Identifier "Trackpoint Defaults"
MatchIsPointer "true"
MatchProduct "TPPS/2 Elan TrackPoint" # Adjust if your device name differs
Driver "libinput"
Option "AccelProfile" "flat"
Option "Accel Speed" "0.0" # Adjust this value (0.0 to 1.0) for speed
Option "ScrollButton" "3" # For middle-click scroll if needed
EndSection
I would really appreciate some help understanding how to very simply adjust (like we used to with the standard Trackpoint driver GUI), where it was possible to adjust the speed, acceleration of the nub, easily chose what the center button behavior is, and turn off the touchpad. This is fundamental to having a Thinkpad that works like it should. The only reason I continue to purchase Thinkpads is for the Trackpoint!!!

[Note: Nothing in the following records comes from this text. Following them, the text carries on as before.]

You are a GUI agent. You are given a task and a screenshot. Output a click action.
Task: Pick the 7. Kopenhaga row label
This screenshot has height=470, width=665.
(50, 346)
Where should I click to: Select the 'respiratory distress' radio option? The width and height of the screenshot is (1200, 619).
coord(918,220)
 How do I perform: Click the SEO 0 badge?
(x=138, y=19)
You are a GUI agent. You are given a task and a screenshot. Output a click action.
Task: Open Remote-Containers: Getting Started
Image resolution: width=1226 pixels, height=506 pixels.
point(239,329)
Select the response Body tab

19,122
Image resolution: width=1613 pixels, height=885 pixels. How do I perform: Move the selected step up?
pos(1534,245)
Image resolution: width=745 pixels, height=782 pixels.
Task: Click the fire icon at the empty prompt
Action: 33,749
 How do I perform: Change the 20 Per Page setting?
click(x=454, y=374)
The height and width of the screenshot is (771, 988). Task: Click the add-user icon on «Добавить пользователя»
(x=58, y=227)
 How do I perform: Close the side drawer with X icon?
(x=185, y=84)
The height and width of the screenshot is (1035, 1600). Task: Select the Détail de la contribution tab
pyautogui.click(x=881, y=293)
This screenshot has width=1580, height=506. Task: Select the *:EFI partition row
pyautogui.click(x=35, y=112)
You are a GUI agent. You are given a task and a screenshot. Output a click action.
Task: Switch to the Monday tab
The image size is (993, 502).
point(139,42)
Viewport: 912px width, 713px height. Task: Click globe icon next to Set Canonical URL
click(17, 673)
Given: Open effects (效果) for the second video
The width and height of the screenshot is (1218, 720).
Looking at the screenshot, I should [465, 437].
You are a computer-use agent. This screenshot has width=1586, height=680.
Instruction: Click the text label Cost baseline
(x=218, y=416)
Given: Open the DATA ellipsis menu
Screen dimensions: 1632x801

Anyway, the state of online documentation about Linux's drivers seems to suggest that they took something that worked and made it "automatic" to simplify things for the user, but the downside is that when it doesn't work, it's much more complicated to make changes - parsing out how libinput works, evaluating whether or not to us (and how to install) synaptics. Figure out what quirks are. And even possibly start sending changes to the kernel (and figuring out how to set that up to be persistent ... and remembering how to do it again for when something frags it!)
I'm flummoxed by the fact that what used to be a simple exercise in "Go to Lenovo site. Find driver. Follow instructions. It works." has turned into "Go to Internet. Read lots of contradictory, opinionated advice. Pray you get lucky."